> **Exercise**:
Only the lines from the one containing "Continuer sans accepter (130, 2555)" through the one containing "Les avis [tab] (215, 203)" should be printed, exactly as they appear below, with both ends included.

======== Data for analysis ========

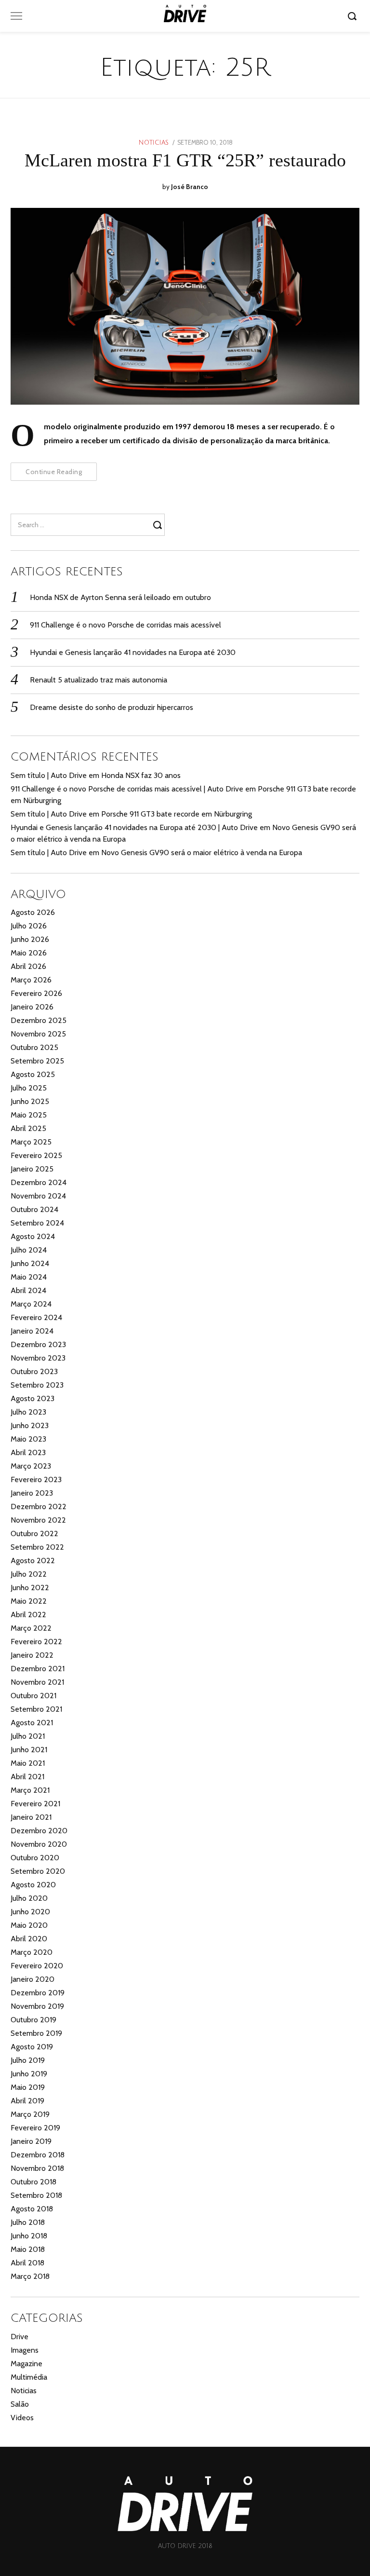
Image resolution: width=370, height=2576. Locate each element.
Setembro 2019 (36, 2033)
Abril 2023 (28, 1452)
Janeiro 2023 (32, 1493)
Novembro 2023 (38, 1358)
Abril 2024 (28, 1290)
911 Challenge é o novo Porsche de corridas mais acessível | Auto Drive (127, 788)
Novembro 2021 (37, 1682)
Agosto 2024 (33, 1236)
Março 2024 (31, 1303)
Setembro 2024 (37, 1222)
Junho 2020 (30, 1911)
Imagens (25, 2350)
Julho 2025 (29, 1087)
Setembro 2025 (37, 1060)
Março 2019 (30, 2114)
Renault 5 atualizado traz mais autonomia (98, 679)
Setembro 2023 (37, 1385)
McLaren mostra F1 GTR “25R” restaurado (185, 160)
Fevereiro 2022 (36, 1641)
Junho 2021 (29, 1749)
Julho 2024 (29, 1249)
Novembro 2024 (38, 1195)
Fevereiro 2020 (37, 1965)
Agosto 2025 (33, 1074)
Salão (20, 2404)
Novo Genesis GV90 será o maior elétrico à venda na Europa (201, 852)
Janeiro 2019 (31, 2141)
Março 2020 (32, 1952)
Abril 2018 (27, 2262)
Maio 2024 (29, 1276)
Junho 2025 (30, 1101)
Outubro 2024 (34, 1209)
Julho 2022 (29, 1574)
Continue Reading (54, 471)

========
======== Data for analysis ========

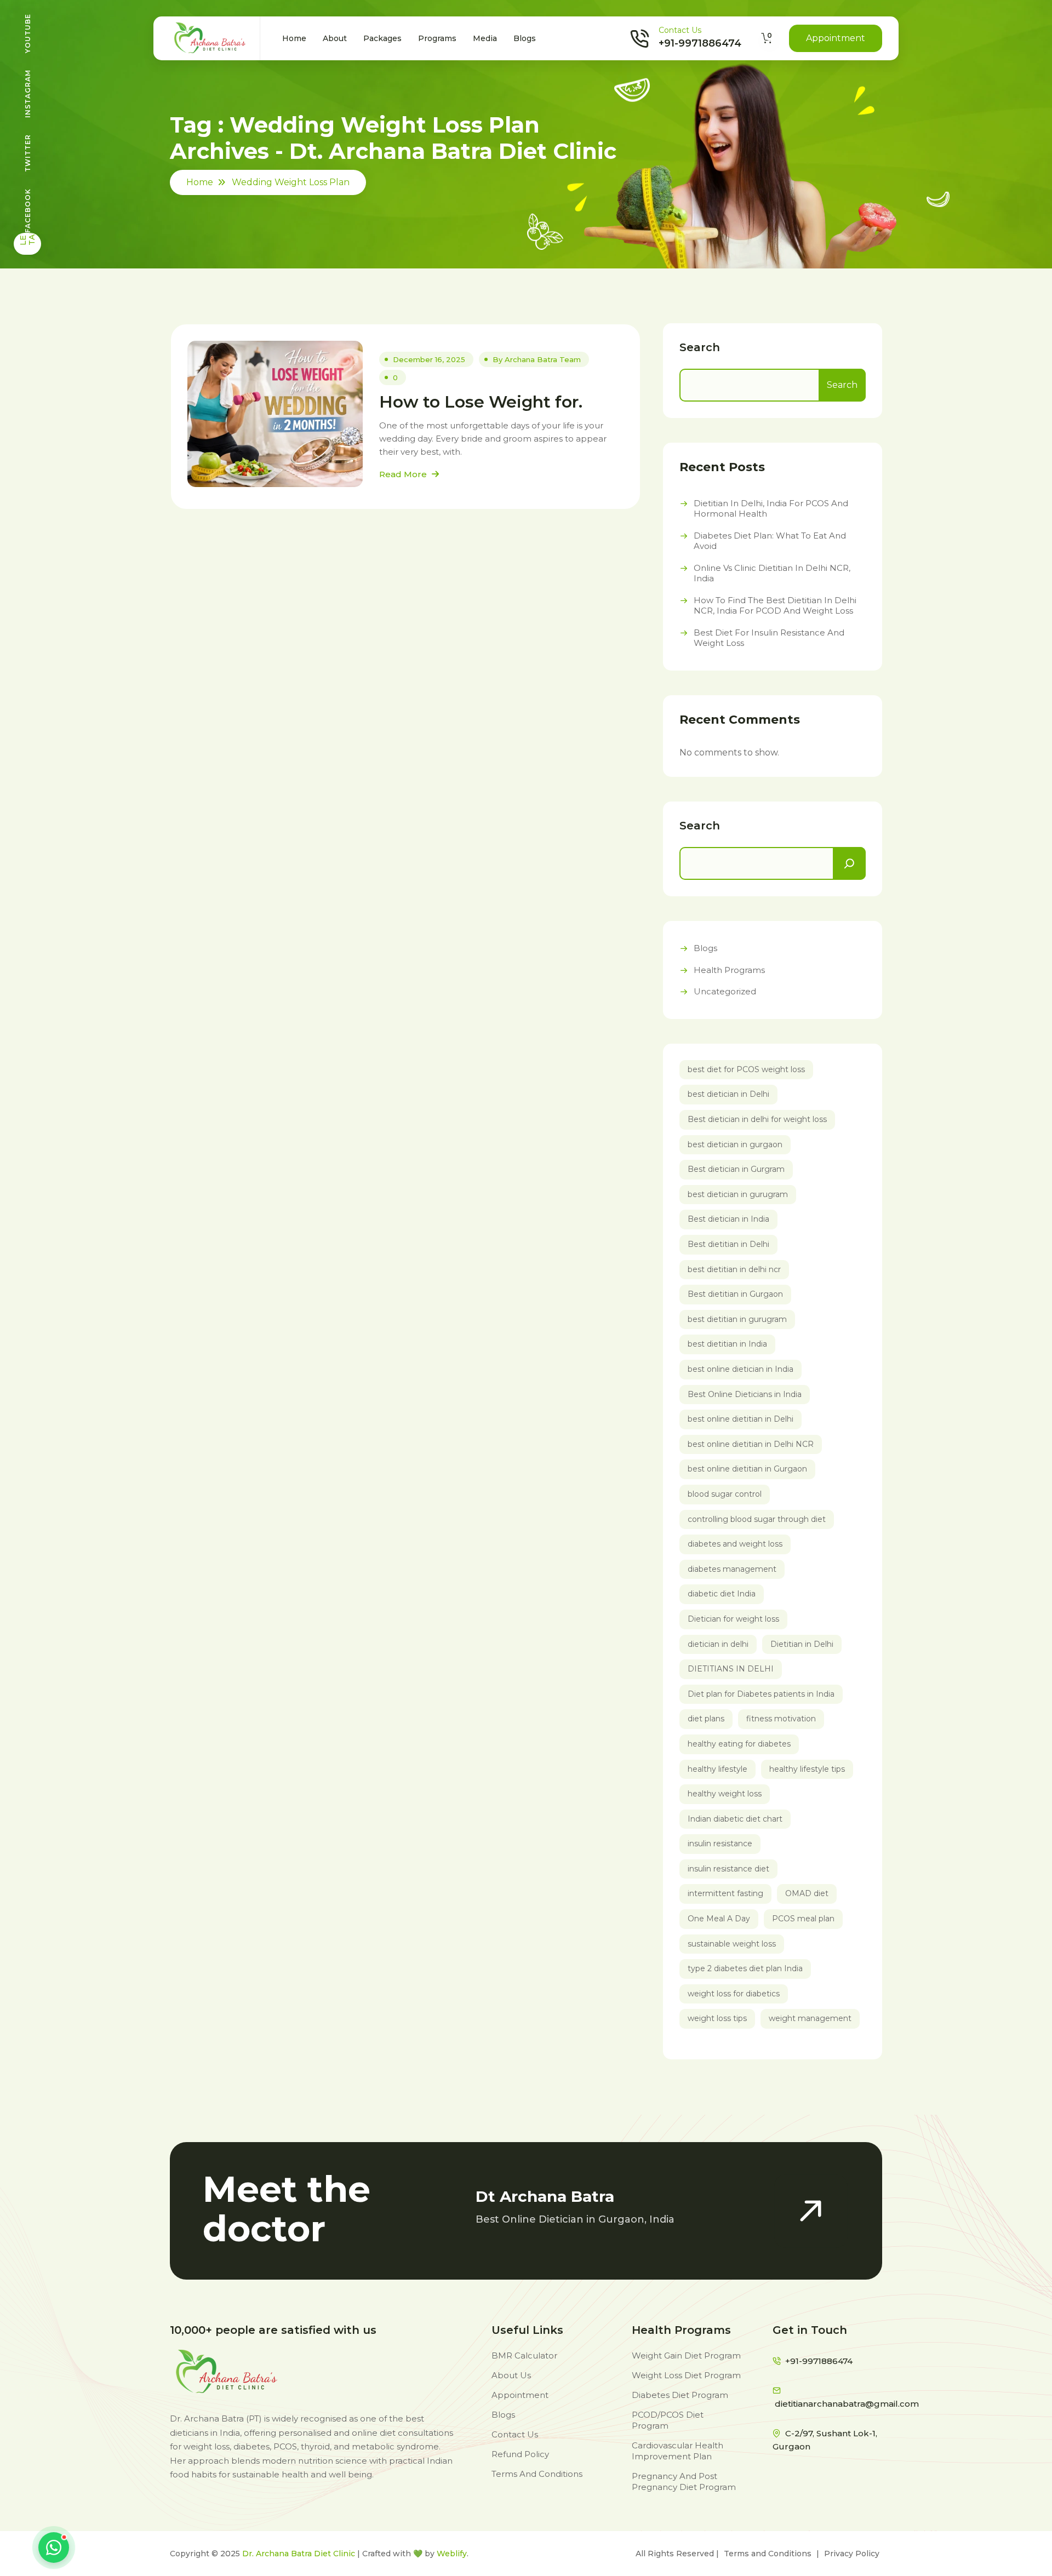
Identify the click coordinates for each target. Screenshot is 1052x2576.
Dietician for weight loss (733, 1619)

========
======== Data for analysis ========

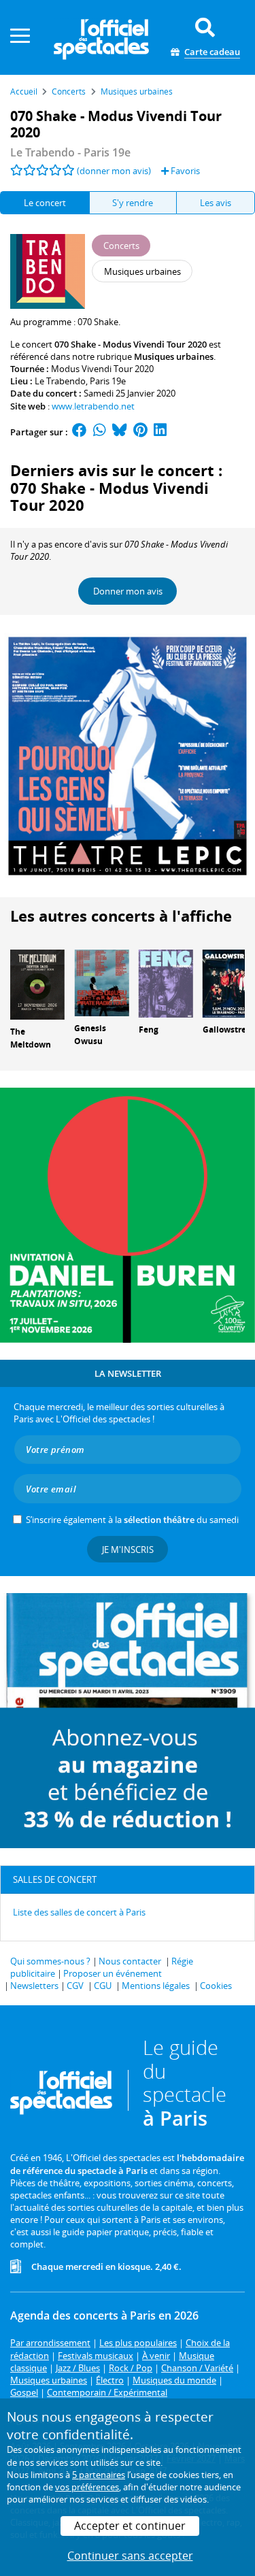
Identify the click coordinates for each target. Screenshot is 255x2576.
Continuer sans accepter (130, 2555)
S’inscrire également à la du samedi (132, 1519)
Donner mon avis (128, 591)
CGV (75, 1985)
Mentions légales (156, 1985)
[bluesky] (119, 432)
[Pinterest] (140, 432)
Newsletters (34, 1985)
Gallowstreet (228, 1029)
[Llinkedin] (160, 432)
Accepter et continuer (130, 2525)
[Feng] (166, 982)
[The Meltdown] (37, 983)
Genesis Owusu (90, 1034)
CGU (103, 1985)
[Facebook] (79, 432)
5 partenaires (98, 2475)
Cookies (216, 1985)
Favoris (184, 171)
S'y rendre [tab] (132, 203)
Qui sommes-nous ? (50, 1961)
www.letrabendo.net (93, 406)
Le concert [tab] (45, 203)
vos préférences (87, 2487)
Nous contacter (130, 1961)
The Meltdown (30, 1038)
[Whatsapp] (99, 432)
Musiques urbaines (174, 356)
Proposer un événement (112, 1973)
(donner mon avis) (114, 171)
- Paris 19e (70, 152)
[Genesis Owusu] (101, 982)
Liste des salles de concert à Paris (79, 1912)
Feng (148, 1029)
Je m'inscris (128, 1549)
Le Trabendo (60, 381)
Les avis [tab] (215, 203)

========

> **Output for this exercise**:
Continuer sans accepter (130, 2555)
S’inscrire également à la du samedi (132, 1519)
Donner mon avis (128, 591)
CGV (75, 1985)
Mentions légales (156, 1985)
[bluesky] (119, 432)
[Pinterest] (140, 432)
Newsletters (34, 1985)
Gallowstreet (228, 1029)
[Llinkedin] (160, 432)
Accepter et continuer (130, 2525)
[Feng] (166, 982)
[The Meltdown] (37, 983)
Genesis Owusu (90, 1034)
CGU (103, 1985)
[Facebook] (79, 432)
5 partenaires (98, 2475)
Cookies (216, 1985)
Favoris (184, 171)
S'y rendre [tab] (132, 203)
Qui sommes-nous ? (50, 1961)
www.letrabendo.net (93, 406)
Le concert [tab] (45, 203)
vos préférences (87, 2487)
Nous contacter (130, 1961)
The Meltdown (30, 1038)
[Whatsapp] (99, 432)
Musiques urbaines (174, 356)
Proposer un événement (112, 1973)
(donner mon avis) (114, 171)
- Paris 19e (70, 152)
[Genesis Owusu] (101, 982)
Liste des salles de concert à Paris (79, 1912)
Feng (148, 1029)
Je m'inscris (128, 1549)
Le Trabendo (60, 381)
Les avis [tab] (215, 203)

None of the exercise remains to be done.